Il nodo delle candidature delle e dei big politici alle elezioni del 9 giugno sembra essere, finora, l’unico elemento di attenzione in vista dell’appuntamento per il rinnovo dell’Europarlamento. Assemblea che, proprio in relazione al voto, chiuderà sostanzialmente i battenti ad aprile per lasciare spazio alle campagne elettorali: in questi mesi l’attività legislativa dovrà dunque subire una accelerazione per portare a termine gli iter per le leggi europee e i dossier rimasti finora in sospeso.
Basta scorrere l’ordine del giorno della plenaria del Parlamento a Strasburgo del 15-18 gennaio per rendersi conto del tour de force che chiama in causa gli eurodeputati e così pure il Consiglio Ue (dove sono rappresentati i governi dei Paesi membri), l’altra istituzione legislativa nella complessa architettura dell’Unione europea.
Pur considerando la valenza delle candidature e dell’impegno dei partiti verso il 9 giugno, occorre forse domandarsi se il Belpaese nel suo insieme, e il corpo elettorale nello specifico, si sta preparando al voto e con quale consapevolezza.
Anche in considerazione del fatto che il nostro Paese ha più di una vertenza aperta con l’Ue27: basterebbe citare il Patto di stabilità, il Mes, la questione migratoria, le concessioni balneari.
L’Italia, si sa, è stata storicamente uno Stato fondatore della Comunità europea (Cee, ora Ue) e, almeno fino agli anni ’90, un Paese europeista. Poi, progressivamente, i venti euroscettici e i partiti nazionalisti (o, se si svuole, sovranisti) hanno preso il largo. Così oggi, nell’epoca delle sfide globali e dei protagonisti mondiali del calibro di Cina, Usa, Giappone, Corea, Russia, Brasile, Messico, Nigeria, Sudafrica e tanti altri, si corre il rischio di un voto popolare che, in Italia ma anche in altri Paesi europei, premi proprio quelle forze sovraniste che scommettono sul ridimensionamento dell’Europa comunitaria. Il principio cardine della solidarietà, sulla quale si è costruita nel dopoguerra la “casa comune”, potrebbe cedere il passo a chi vuole erigere muri e fili spinati e punta unicamente sulla difesa degli interessi nazionali, senza peraltro avere una adeguata governance statuale, in grado di far fronte alle profonde trasformazioni e pressioni economiche, finanziarie, climatiche, socio-demografiche, migratorie, energetiche e relative alla sicurezza o all’intelligenza artificiale.
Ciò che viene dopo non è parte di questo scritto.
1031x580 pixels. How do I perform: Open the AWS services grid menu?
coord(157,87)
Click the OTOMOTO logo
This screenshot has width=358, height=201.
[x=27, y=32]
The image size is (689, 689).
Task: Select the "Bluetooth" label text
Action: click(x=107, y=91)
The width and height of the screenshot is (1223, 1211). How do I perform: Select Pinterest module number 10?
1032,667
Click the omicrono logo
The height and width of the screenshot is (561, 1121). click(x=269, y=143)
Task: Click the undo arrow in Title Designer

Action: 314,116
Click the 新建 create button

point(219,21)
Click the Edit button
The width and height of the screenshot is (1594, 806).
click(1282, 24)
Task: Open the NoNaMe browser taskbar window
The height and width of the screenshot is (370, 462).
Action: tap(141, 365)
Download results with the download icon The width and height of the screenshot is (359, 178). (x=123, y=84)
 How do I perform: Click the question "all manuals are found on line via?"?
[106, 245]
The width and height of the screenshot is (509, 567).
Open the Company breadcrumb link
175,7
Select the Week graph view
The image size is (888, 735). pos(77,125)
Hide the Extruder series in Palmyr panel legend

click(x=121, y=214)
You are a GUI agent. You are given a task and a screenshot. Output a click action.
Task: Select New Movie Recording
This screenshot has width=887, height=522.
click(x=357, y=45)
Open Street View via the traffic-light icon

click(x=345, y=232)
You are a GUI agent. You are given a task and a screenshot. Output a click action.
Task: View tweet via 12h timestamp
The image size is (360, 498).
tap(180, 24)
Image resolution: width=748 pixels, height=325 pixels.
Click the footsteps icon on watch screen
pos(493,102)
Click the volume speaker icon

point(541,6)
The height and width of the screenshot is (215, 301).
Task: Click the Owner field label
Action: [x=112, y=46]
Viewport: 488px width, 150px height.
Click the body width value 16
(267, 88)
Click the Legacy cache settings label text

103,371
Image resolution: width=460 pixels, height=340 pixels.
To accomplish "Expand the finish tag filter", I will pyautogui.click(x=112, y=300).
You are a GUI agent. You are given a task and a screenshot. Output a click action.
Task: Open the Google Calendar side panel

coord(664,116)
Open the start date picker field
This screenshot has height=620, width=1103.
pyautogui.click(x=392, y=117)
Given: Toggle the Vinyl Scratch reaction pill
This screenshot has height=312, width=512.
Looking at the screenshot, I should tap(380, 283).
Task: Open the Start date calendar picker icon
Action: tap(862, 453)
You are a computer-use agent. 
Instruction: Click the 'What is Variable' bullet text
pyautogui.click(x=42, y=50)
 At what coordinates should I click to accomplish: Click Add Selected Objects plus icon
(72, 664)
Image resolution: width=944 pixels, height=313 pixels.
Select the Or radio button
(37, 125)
L’Ue non è certo la panacea a tutti questi problemi: non può esserlo perché a sua volta necessita di riforme, di un bilancio adeguato, con ulteriori cessioni di competenze da parte dei 27 Paesi membri. D’altro canto non è possibile immaginare che parlamento e governo di Roma (e neppure di Berlino o Parigi o Madrid) siano attrezzati per tener testa al “cambiamento d’epoca” che si registra in questo avvio di nuovo millennio.
In tal senso emerge la necessità di un più ampio confronto in Italia proprio sul tema-Europa. Un percorso di conoscenza e discernimento che possa aiutare i cittadini a recarsi alle urne coscienti della posta in gioco, così da scegliere partiti e candidati non solo sulla base degli slogan sciorinati dai leader o diffusi tramite sponsorizzazioni sui social. Il voto è un momento elettorale “alto”, un appuntamento con la democrazia partecipativa che richiede cittadini informati e protagonisti.
Il voto del 9 giugno appare particolarmente delicato, sia per il futuro dell’Ue (si rafforzerà o subirà i contraccolpi disgregatori dei nazionalismi e dei populismi?) sia per quello dell’Italia. Il nostro domani dipende anche dalla traiettoria che assumerà la stessa Unione europea.